Un pelirrojo —sí, un pelirrojo travesti— con una cicatriz en la frente, se paró de la acera de inmediato, se le quedó mirando por varios segundos a Miguel y hasta que Miguel no aspiró de su cigarro, el travesti no le preguntó:
—Bola e’ churre, el carcelero cojo, ¿sigue allí?
Yo metí la mano en uno de los bolsillos de mi pantalón y estrujé mi caja de cigarros.
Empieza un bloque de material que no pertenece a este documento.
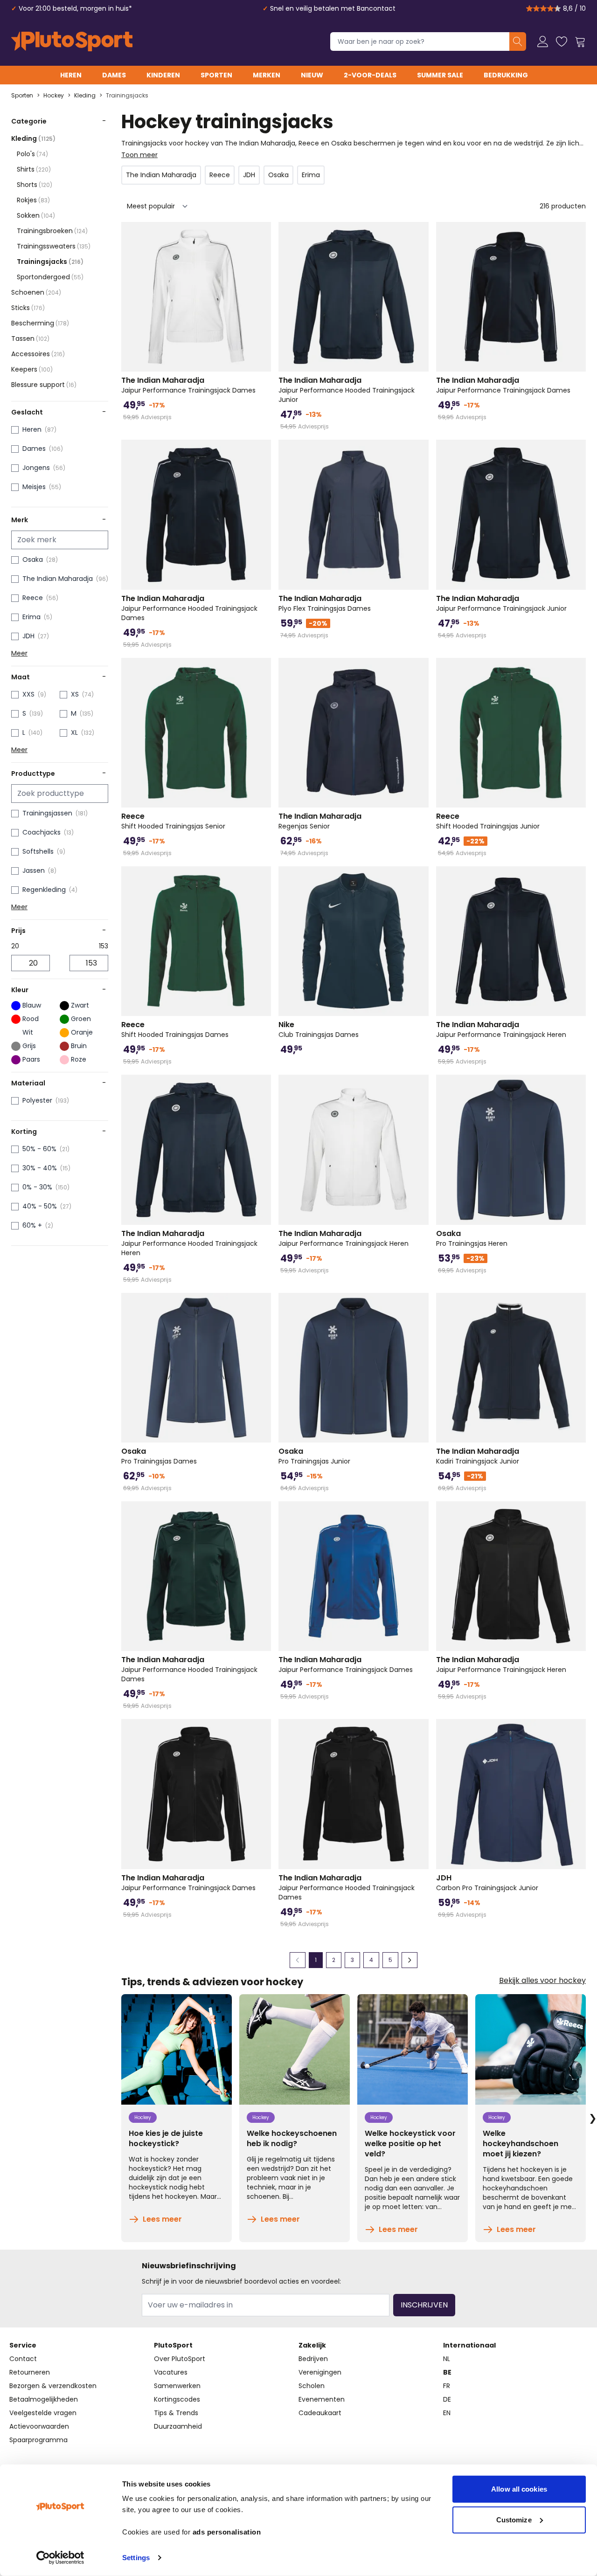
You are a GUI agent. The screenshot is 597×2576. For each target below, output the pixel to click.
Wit (27, 1032)
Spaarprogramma (38, 2440)
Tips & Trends (176, 2412)
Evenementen (321, 2399)
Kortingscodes (177, 2399)
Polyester (37, 1100)
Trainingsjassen (47, 813)
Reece (32, 597)
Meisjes (34, 486)
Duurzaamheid (178, 2426)
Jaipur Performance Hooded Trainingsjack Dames (189, 608)
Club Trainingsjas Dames (318, 1029)
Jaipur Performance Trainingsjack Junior (501, 603)
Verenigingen (319, 2372)
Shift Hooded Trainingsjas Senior (173, 821)
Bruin (79, 1045)
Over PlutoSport (179, 2358)
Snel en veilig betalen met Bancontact (333, 8)
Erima (31, 617)
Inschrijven (424, 2305)
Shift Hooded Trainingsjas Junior (488, 821)
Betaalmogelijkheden (43, 2399)
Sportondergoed (50, 277)
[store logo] (71, 41)
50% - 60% (39, 1148)
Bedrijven (313, 2358)
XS (75, 694)
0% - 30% (37, 1187)
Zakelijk (312, 2345)
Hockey (53, 95)
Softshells (38, 851)
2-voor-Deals (370, 75)
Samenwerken (177, 2385)
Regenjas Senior (319, 821)
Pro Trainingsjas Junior (314, 1456)
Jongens (36, 467)
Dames (114, 75)
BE (447, 2372)
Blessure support (43, 384)
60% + (32, 1225)
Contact (23, 2358)
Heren (71, 75)
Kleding (85, 95)
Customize (514, 2519)
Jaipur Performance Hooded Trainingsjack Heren (189, 1243)
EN (447, 2412)
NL (446, 2358)
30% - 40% (39, 1168)
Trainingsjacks (127, 95)
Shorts (34, 184)
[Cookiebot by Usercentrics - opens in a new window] (60, 2558)
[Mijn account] (542, 41)
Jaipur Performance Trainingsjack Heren (501, 1029)
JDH (28, 636)
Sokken (36, 215)
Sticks (28, 307)
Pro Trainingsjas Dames (159, 1456)
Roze (78, 1059)
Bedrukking (506, 75)
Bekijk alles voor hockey (542, 1980)
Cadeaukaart (319, 2412)
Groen (81, 1018)
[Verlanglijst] (561, 41)
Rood (30, 1018)
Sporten (216, 75)
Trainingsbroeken (52, 230)
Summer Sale (440, 75)
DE (447, 2399)
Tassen (30, 338)
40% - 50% (39, 1206)
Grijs (29, 1045)
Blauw (31, 1005)
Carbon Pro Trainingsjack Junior (487, 1882)
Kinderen (163, 75)
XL (74, 732)
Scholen (311, 2385)
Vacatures (170, 2372)
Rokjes (33, 200)
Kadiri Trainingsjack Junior (477, 1456)
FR (446, 2385)
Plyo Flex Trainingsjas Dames (324, 603)
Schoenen (36, 292)
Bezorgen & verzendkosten (53, 2385)
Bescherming (40, 323)
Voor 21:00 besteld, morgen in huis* (75, 8)
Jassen (33, 870)
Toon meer (139, 154)
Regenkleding (44, 889)
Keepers (32, 369)
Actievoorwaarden (39, 2426)
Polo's (32, 154)
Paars (31, 1059)
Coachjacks (41, 832)
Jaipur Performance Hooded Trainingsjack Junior (346, 389)
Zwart (80, 1005)
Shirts (34, 169)
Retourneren (29, 2372)
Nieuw (312, 75)
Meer (19, 653)
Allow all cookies (519, 2489)
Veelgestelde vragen (42, 2412)
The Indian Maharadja (57, 578)
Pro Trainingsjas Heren (471, 1238)
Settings (136, 2558)
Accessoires (38, 354)
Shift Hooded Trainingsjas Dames (175, 1029)
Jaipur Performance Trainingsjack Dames (188, 385)
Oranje (82, 1032)
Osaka (32, 559)
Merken (266, 75)
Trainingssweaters (53, 246)
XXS (28, 694)
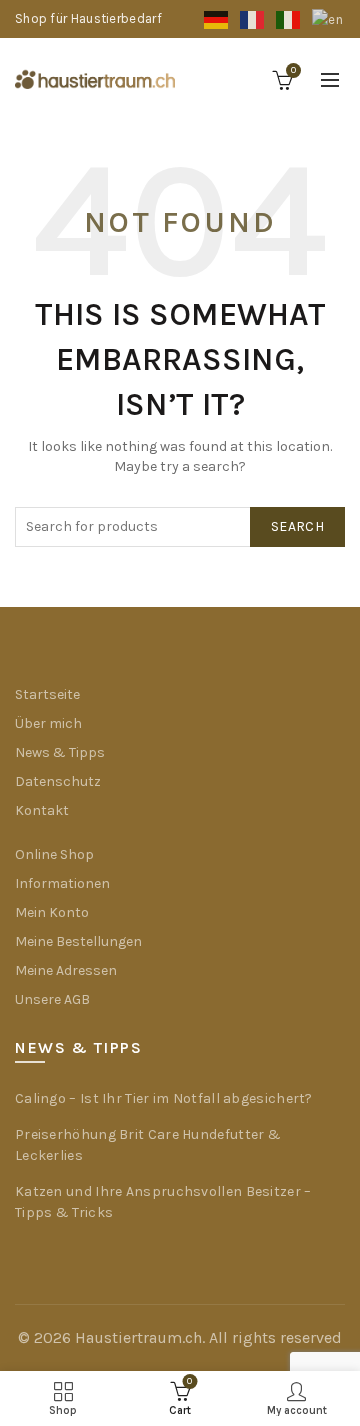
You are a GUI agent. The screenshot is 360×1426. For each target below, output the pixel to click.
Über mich (48, 723)
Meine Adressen (66, 970)
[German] (217, 18)
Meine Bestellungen (78, 941)
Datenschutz (58, 781)
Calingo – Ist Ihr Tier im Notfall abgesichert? (164, 1098)
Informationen (62, 883)
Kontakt (42, 810)
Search (297, 526)
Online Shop (54, 854)
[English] (328, 18)
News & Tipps (60, 752)
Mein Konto (52, 912)
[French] (253, 18)
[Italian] (289, 18)
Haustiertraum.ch (138, 1337)
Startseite (47, 694)
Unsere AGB (52, 999)
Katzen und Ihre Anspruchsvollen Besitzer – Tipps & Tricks (163, 1202)
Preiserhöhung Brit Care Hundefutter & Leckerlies (148, 1145)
—Dime, chama —el travesti pelirrojo se le acercó tanto que parecía le iba a dar un boca a boca. Miguel dio un paso atrás, los demás travestis se pararon y nos rodearon en una herradura hormonal. Yo me pasé la mano por la frente todavía con la caja de cigarros en la mano. Un travesti se subió el vestido y dejó ver una horda de pelos con una espada sin empuñadura. ¡Cojone, el nudo Gordiano!, pensé. En eso se apareció Rosa en la esquina y nos gritó que el tren ya iba a salir.